Mulher é condenada ao aplicar golpe do PIX falso por 42 vezes em Paulínia
Justiça reconheceu que moradora utilizou comprovantes falsos de transferências via PIX para retirar mercadorias de empresa sem efetuar o pagamento; esquema foi praticado durante cerca de seis meses e provocou prejuízo a comerciante da cidade
A Justiça de Paulínia condenou uma mulher por aplicar o chamado “golpe do PIX falso” contra um estabelecimento comercial da cidade. Conforme a sentença, a ré realizou 42 compras utilizando comprovantes de transferências que aparentavam ser legítimos, mas que, na prática, correspondiam a agendamentos posteriormente cancelados por insuficiência de saldo. O esquema provocou prejuízo financeiro ao comerciante e foi mantido durante vários meses antes de ser descoberto.
A decisão da 1ª Vara de Paulínia julgou procedente a ação penal movida pelo Ministério Público e condenou a acusada pelo crime de estelionato em continuidade delitiva. Segundo os autos, os fatos ocorreram entre janeiro e julho de 2024.
De acordo com a investigação, a mulher realizava pedidos de produtos pela internet e, para convencer o comerciante de que havia efetuado o pagamento, enviava comprovantes de PIX por meio do WhatsApp.
Após o envio, comparecia pessoalmente ao estabelecimento para retirar as mercadorias. Posteriormente, foi constatado que os documentos não comprovavam transferências concluídas, mas apenas agendamentos que acabavam cancelados pela ausência de saldo na conta bancária.

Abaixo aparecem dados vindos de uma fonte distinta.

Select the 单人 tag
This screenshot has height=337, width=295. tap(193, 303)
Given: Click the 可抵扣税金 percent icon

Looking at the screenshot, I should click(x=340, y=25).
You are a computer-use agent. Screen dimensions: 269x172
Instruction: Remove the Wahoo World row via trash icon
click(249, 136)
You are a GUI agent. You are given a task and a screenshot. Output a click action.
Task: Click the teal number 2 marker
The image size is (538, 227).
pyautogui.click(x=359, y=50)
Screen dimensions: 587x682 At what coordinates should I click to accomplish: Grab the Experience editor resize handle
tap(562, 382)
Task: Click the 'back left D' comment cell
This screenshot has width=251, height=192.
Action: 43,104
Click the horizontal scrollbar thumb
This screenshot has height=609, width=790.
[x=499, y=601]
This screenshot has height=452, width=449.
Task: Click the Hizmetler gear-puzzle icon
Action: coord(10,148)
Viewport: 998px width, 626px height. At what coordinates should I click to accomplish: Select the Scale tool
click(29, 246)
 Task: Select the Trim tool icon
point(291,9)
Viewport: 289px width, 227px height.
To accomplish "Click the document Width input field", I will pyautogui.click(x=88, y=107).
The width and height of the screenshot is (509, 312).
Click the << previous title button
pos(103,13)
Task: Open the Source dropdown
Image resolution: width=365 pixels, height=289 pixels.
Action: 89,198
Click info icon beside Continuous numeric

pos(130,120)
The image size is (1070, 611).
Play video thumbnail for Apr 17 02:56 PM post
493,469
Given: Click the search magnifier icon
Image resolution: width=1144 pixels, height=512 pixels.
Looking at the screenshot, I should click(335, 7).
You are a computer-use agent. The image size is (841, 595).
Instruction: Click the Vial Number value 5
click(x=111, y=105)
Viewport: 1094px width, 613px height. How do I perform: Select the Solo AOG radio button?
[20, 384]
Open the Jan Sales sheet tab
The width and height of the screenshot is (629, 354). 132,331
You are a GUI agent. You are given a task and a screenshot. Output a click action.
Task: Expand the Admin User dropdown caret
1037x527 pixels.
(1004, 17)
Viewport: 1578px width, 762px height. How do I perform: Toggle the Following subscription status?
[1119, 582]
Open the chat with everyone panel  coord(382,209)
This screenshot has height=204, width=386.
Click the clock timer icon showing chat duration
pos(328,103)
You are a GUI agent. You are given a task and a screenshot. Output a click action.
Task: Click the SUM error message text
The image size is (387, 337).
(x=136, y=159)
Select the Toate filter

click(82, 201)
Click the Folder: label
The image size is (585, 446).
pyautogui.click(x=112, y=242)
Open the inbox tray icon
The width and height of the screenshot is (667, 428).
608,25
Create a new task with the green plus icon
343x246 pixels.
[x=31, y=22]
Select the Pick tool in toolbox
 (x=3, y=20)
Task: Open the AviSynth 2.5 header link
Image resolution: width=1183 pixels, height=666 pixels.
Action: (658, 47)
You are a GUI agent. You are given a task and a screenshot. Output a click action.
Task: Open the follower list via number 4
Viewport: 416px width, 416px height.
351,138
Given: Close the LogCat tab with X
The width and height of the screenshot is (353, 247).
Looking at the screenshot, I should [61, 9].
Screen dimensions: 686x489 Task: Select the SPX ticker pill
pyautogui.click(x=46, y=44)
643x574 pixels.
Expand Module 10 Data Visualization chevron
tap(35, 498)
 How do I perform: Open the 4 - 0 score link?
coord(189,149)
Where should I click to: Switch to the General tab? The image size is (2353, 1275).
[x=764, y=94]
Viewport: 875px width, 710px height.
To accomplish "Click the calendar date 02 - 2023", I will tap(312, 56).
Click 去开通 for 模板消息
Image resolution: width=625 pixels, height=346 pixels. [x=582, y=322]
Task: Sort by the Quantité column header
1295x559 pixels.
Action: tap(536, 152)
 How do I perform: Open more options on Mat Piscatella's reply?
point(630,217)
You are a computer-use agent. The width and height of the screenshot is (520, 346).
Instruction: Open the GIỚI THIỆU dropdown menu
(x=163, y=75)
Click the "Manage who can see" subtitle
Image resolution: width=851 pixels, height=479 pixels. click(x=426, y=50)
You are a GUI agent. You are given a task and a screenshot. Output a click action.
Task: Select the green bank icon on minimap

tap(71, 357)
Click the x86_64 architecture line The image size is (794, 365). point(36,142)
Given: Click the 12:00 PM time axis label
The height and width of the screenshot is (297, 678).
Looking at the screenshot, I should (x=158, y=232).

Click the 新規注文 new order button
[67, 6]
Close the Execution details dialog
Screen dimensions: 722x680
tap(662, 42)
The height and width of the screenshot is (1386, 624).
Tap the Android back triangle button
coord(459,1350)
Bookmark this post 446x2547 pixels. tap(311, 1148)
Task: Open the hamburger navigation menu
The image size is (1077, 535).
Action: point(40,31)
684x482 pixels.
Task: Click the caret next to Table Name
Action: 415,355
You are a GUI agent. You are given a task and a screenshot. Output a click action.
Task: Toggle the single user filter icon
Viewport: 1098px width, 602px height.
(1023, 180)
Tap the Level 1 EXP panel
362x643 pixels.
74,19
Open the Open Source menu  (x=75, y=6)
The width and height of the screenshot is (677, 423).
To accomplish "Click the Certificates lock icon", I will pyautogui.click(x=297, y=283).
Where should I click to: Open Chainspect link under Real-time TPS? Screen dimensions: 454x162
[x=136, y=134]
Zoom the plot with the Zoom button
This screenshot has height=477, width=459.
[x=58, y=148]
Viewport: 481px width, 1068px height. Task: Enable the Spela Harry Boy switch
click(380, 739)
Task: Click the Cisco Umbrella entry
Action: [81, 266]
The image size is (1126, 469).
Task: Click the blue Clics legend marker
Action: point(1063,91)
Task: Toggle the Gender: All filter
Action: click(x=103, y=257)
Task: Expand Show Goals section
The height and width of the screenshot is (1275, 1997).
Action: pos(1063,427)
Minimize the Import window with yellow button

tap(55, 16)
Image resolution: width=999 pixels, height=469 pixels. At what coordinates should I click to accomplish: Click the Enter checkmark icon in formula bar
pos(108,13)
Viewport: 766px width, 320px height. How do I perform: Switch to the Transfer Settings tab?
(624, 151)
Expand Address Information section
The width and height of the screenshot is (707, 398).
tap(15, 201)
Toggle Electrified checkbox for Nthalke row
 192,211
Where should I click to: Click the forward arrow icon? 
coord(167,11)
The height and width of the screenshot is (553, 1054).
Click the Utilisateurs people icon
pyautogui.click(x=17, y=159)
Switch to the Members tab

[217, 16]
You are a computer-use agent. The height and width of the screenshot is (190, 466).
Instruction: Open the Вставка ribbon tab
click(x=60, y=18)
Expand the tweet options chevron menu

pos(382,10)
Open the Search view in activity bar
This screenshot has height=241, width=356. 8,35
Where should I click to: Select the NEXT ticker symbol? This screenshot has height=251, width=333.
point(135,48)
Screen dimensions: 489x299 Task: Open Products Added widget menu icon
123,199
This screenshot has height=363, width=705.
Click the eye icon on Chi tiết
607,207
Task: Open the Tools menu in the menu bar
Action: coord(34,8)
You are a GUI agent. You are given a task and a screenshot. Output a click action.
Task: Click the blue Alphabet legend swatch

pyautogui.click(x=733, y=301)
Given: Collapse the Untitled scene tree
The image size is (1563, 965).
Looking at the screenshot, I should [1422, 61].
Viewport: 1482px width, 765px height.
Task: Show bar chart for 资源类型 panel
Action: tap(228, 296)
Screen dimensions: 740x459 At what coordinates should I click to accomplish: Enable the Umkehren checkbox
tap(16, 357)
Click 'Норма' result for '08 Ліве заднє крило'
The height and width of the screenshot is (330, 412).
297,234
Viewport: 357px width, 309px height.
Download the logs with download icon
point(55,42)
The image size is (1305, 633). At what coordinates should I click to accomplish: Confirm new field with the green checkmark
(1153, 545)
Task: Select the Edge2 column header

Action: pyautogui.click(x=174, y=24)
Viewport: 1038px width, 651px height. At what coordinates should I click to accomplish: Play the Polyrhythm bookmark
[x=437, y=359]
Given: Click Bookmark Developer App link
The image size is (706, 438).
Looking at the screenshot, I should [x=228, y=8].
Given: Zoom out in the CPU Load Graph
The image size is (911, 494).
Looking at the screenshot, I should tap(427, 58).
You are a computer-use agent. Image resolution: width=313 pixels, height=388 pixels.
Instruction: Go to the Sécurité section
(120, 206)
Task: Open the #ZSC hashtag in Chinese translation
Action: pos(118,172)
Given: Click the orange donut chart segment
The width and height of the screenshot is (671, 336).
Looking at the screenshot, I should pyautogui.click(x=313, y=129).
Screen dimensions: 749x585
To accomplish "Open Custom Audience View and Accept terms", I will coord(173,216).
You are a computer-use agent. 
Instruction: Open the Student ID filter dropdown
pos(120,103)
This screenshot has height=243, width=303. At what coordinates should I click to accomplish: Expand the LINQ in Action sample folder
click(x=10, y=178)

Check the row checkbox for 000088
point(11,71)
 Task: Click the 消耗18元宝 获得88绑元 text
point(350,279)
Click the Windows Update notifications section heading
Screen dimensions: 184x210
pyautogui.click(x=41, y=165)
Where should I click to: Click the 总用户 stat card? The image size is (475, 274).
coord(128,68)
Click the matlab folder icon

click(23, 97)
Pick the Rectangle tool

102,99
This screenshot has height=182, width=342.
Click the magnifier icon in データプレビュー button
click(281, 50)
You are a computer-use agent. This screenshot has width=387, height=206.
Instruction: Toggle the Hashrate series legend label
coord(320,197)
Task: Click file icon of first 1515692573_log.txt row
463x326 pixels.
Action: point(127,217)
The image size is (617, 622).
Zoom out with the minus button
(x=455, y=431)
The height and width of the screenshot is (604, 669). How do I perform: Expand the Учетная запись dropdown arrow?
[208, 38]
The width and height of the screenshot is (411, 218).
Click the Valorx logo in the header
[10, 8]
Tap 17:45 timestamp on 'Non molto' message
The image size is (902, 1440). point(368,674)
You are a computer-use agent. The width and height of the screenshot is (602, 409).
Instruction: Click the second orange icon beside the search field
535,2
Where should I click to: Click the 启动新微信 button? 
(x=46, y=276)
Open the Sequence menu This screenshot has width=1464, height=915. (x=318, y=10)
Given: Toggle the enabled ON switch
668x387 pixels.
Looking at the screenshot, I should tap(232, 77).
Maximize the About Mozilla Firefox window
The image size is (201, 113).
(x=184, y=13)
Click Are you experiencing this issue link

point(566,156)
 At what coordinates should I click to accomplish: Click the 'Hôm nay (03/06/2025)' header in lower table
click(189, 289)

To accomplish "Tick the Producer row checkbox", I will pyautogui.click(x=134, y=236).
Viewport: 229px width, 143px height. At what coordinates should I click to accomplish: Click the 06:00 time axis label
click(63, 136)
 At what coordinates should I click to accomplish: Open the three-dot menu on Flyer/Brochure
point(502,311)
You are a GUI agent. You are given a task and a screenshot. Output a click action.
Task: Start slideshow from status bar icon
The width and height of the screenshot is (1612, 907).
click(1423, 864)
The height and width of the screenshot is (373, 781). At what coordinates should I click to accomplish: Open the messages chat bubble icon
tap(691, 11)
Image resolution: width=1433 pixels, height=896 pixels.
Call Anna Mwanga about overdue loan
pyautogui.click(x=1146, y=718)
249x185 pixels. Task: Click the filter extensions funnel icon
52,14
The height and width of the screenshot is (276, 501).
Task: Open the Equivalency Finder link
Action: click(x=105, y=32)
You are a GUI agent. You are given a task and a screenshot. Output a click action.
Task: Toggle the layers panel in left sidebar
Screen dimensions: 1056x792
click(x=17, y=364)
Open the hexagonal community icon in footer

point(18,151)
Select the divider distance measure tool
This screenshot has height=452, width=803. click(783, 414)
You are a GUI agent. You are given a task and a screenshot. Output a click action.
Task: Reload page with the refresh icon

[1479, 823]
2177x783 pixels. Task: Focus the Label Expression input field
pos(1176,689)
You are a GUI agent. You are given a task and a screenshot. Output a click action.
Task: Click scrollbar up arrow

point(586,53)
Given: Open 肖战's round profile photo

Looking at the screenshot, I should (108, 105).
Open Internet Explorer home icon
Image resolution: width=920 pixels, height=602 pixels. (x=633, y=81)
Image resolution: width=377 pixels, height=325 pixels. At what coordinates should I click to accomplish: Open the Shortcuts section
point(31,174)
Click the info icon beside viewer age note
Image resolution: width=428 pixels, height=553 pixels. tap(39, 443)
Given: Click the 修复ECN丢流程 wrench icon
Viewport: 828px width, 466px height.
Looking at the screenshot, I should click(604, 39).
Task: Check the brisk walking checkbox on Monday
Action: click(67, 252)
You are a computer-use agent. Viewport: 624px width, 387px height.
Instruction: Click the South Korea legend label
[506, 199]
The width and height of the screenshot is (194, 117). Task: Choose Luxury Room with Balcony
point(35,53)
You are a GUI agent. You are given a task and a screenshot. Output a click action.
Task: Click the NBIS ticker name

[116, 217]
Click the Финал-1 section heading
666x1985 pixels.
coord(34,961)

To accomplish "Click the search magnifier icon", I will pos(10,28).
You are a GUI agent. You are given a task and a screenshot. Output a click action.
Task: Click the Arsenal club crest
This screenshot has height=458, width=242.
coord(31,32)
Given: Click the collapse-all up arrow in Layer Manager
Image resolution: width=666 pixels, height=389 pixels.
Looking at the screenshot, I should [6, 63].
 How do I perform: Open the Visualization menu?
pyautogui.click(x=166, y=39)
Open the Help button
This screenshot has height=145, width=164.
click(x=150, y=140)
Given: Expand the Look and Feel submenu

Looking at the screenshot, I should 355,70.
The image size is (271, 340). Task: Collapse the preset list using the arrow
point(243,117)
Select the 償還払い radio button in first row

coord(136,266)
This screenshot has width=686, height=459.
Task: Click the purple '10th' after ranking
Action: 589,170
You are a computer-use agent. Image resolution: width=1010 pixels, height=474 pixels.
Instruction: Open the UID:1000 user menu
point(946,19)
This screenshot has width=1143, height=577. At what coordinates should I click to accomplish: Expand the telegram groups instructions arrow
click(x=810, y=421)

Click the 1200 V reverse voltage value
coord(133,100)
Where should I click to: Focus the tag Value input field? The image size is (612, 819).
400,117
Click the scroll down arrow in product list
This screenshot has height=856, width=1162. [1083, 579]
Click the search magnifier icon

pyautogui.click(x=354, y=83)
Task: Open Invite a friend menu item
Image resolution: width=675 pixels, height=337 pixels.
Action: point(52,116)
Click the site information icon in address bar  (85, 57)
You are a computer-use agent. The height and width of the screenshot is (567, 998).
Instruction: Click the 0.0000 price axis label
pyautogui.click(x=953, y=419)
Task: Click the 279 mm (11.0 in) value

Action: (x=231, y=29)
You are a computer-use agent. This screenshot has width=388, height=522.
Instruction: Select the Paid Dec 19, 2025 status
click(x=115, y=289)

A vítima relatou à Justiça que somente descobriu o esquema após perceber inconsistências nos recebimentos. Conforme o depoimento, os comprovantes enviados pela cliente eram gerados por aplicativo bancário e aparentavam regularidade, o que levou à liberação dos produtos adquiridos. O prejuízo estimado foi de aproximadamente R$ 6 mil.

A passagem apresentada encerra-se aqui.